TEXTE À LIRE
:::
Depuis le 9 janvier 2020 :
SP 95 (E5) : – 27 centimes/litre
Gazole (B7) : – 26 centimes/litre

Le baril remonte

La valeur du baril de Brent, qui sert de référence internationale, est cependant repartie à la hausse à la fin de la semaine dernière. Après avoir connu son nadir lundi dernier à 22 dollars, le fût a repris de la valeur. Ce mercredi, la rencontre de l’offre et de la demande le fixe à 32 dollars. On est encore loin des niveaux du début d’année – autour de 70 dollars – mais ce rebond est notable.

On peut imputer cette remontée de la courbe à deux facteurs.

Premièrement, les investisseurs anticipent un redémarrage de l’économie mondiale dans les semaines à venir. La demande pourrait donc croître à nouveau, dans les limites autorisées par le déconfinement progressif des populations et la reprise partielle des activités industrielles.

Un jeudi crucial

Deuxièmement, la détente du climat entre les États-Unis, la Russie et l’Arabie Saoudite. Les principaux producteurs mondiaux (dont les membres de l’Organisation des pays exportateurs de pétrole, l’Opepse sont mis d’accord pour se réunir jeudi et entamer des discussions. Objectif : fermer au moins provisoirement les robinets. Ces dernières semaines, Riyad et Moscou se livraient à une concurrence féroce faisant dégringoler les prix… et mettant en danger l’industrie pétrolière américaine. Celle-ci compte désormais largement sur les hydrocarbures non-conventionnels, très menacés lorsque les cours sont bas.
:::
LIGNES À TRAITER
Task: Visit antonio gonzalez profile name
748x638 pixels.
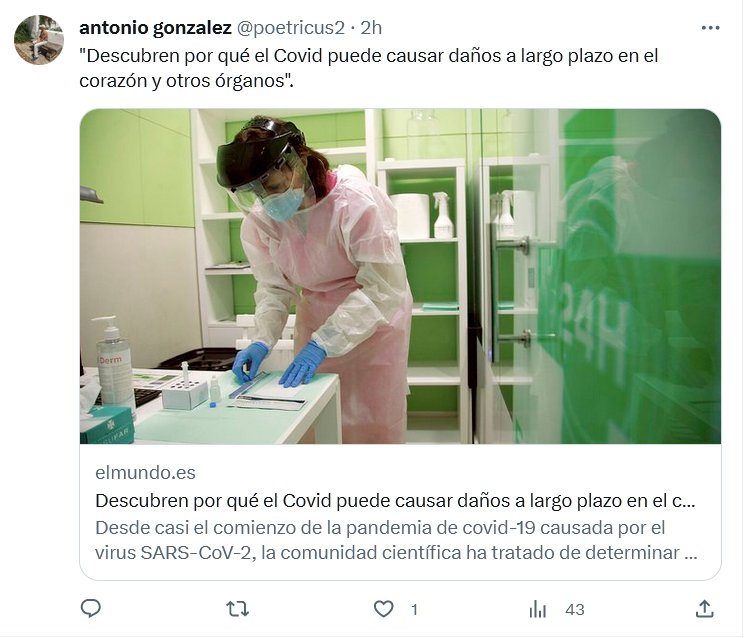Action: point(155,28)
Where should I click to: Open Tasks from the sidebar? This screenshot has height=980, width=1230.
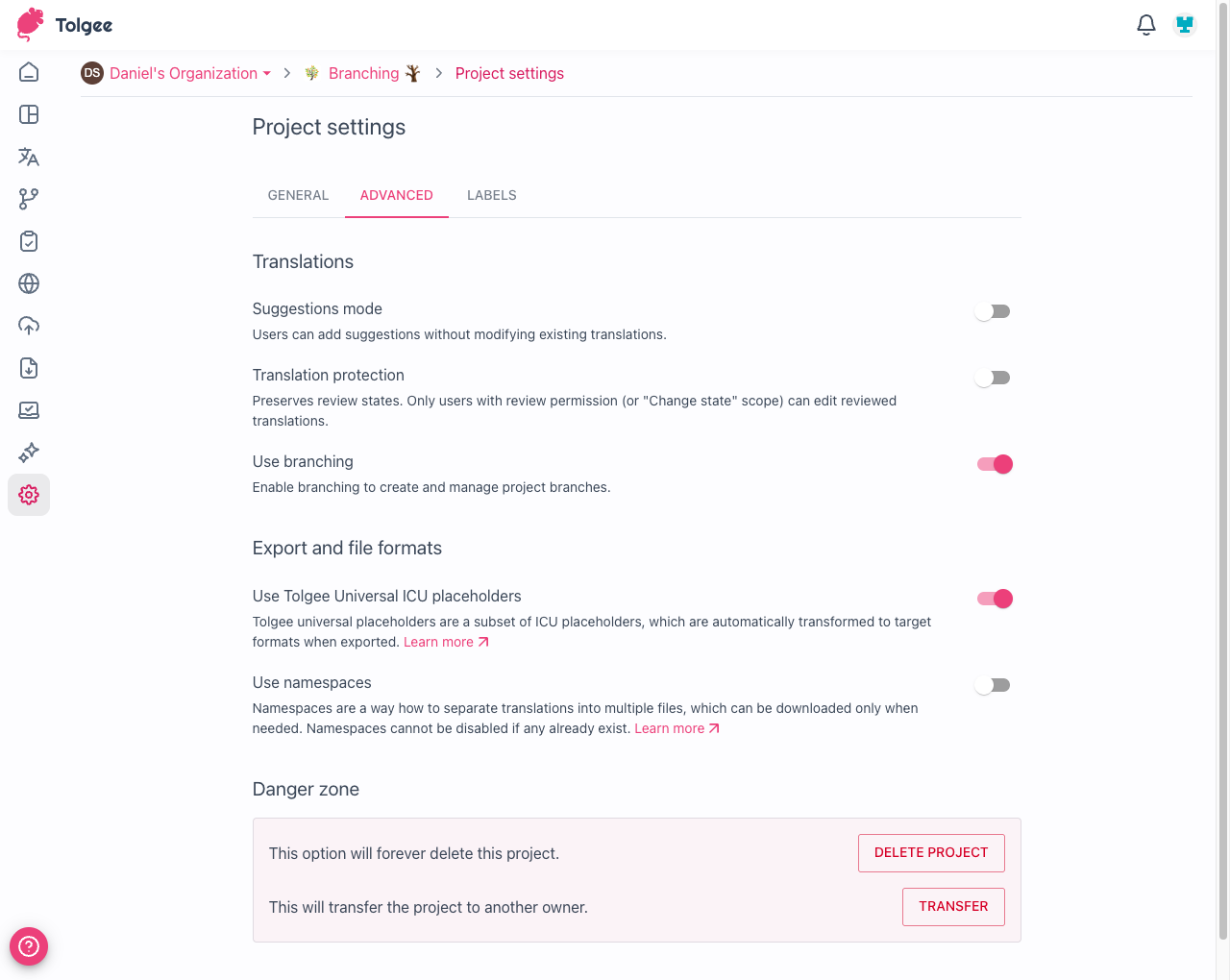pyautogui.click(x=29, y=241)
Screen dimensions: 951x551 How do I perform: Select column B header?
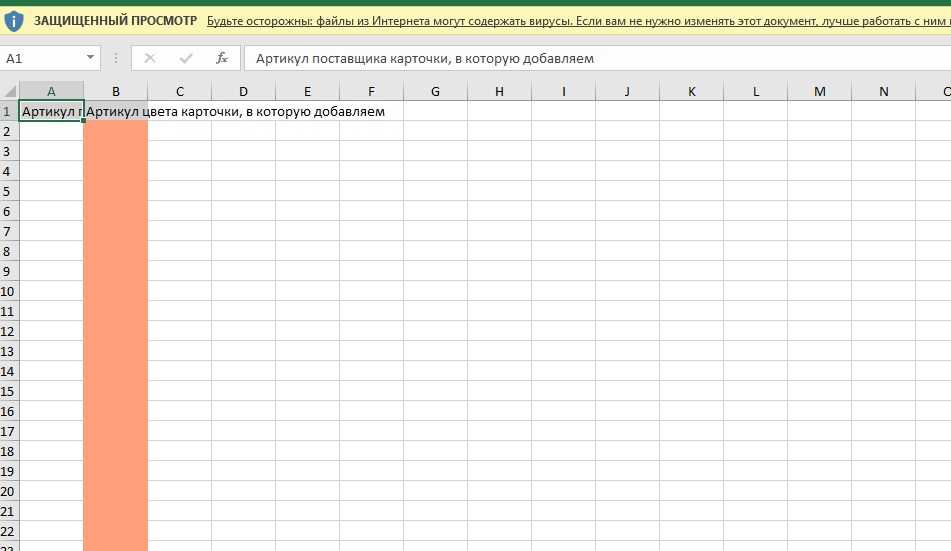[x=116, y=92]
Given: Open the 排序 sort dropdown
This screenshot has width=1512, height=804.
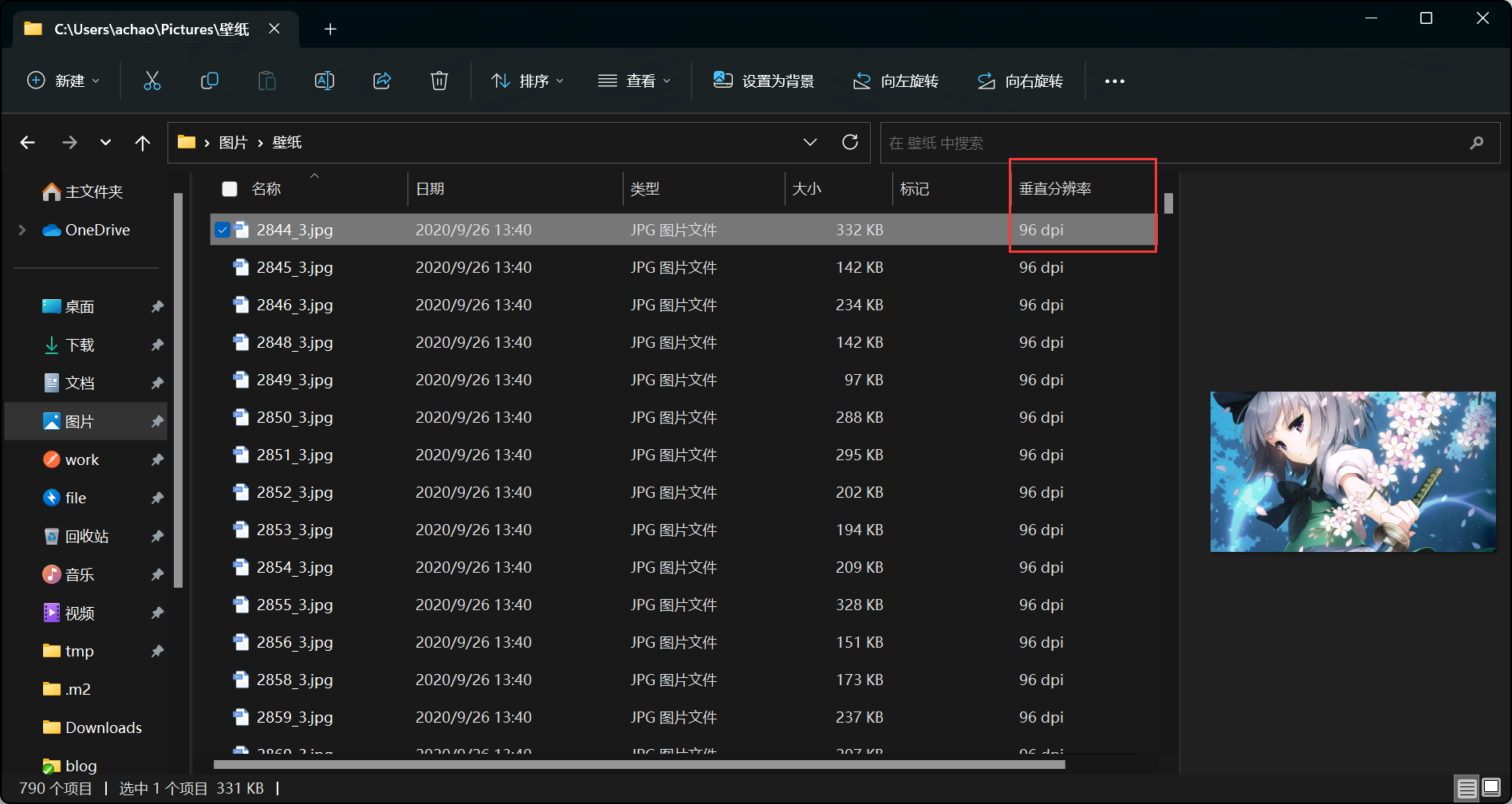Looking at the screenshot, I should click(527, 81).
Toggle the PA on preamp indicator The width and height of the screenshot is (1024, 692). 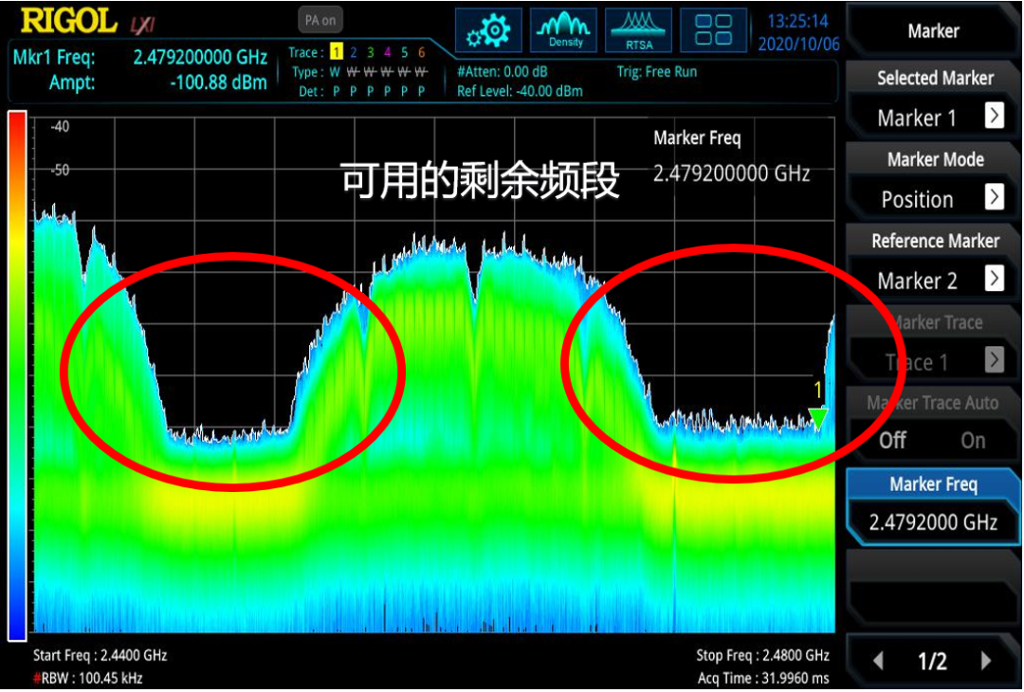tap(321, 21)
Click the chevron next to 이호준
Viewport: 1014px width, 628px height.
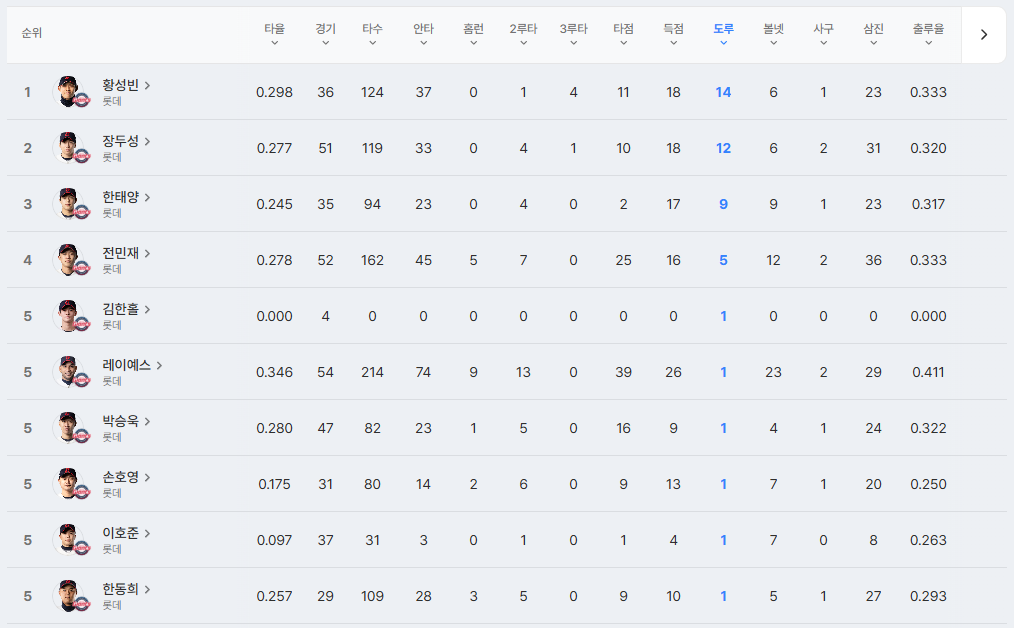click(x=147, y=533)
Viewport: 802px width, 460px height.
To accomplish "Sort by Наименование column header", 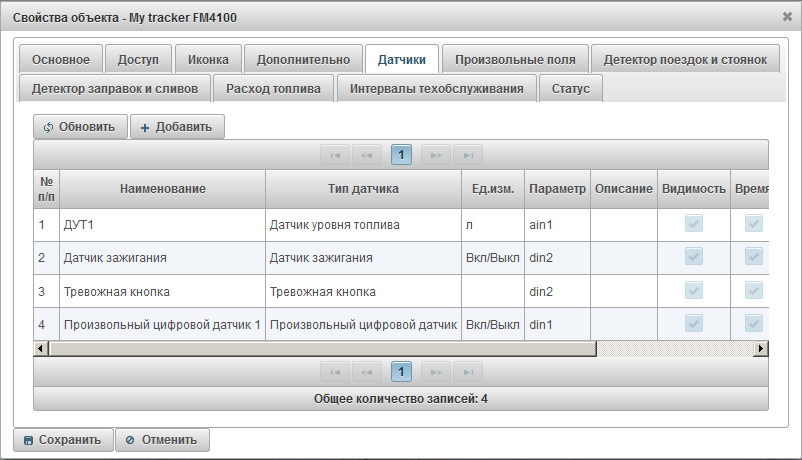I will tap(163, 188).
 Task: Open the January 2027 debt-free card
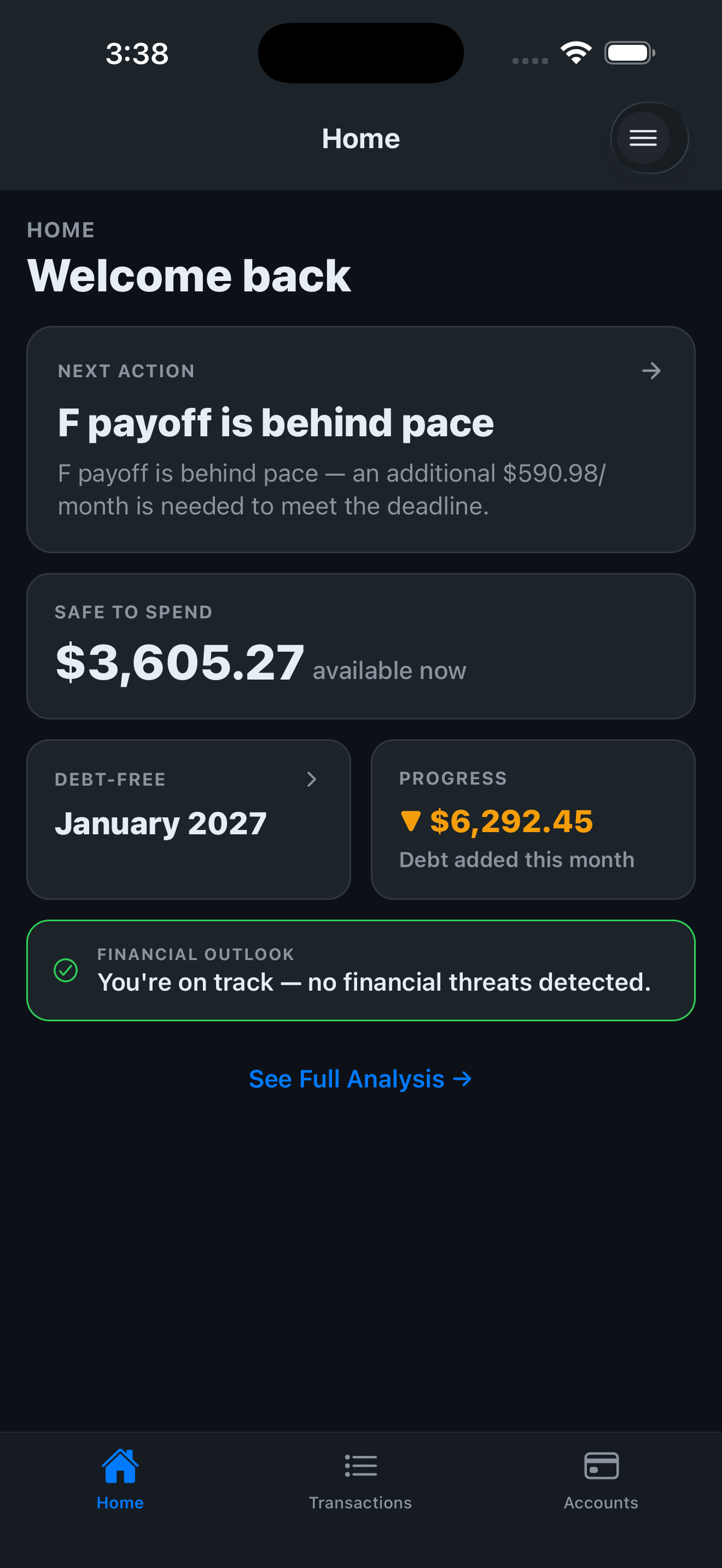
:::
CONSIGNES
• 1. Restituez sous forme de liste JSON de chaînes tout ce qui va du début des lignes, et non du texte, jusqu'à la ligne contenant "[x=116, y=92]" incluse : une chaîne par ligne, sans les lignes vides ni les images.
• 2. Prolongez le texte sur les cours du pétrole à partir de l'endroit où il s'arrête.
Le texte et les lignes proviennent de sources différentes.

RÉPONSES PAR CONSIGNE
• 1.
[
  "Task: Visit antonio gonzalez profile name",
  "748x638 pixels.",
  "Action: point(155,28)",
  "Where should I click to: Open Tasks from the sidebar? This screenshot has height=980, width=1230.",
  "pyautogui.click(x=29, y=241)",
  "Screen dimensions: 951x551 How do I perform: Select column B header?",
  "[x=116, y=92]"
]

• 2.
L’issue des pourparlers dits Opep+ – qui se tiendront en vidéo-conférence – conditionnera la tendance à venir. Car il y a urgence pour les producteurs et les intermédiaires. En cas d’échec, le cours pourrait passer sous la barre des 10 dollars, selon l’agence de notation Fitch. « S’il est peu probable que la capacité nominale de stockage soit dépassée, il est possible que l’ampleur même de l’offre excédentaire submerge les chaînes logistiques mondiales, plongeant le Brent dans des creux à un chiffre ». Les Echos titrent d’ailleurs à juste titre : « Le monde ne sait plus où stocker le pétrole« . Même les super-tankers servent désormais de dépôt, et jettent l’ancre au milieu de l’océan en attendant des jours meilleurs…

Une économie déprimée

Côté demande, rien n’est joué non plus. Les ventes de carburants ont reculé de 70 à 85 % en réaction au confinement généralisé dans l’Hexagone. Au-delà, la France est officiellement rentrée en récession ce mercredi, avec une baisse de 6 % du PIB au premier trimestre 2020. L’ensemble des économies occidentales devraient présenter des chiffres similaires dans les prochaines semaines. Un tel paysage de crise devrait favoriser un redressement seulement progressif et partiel de la demande de pétrole. L’économiste Carine Sebi estime ainsi que la consommation totale d’énergie de la France cette année pourrait reculer entre 2,3 et 7,6 %, en fonction de l’évolution du PIB et du temps total de confinement.

Et votre station-service dans tout ça ?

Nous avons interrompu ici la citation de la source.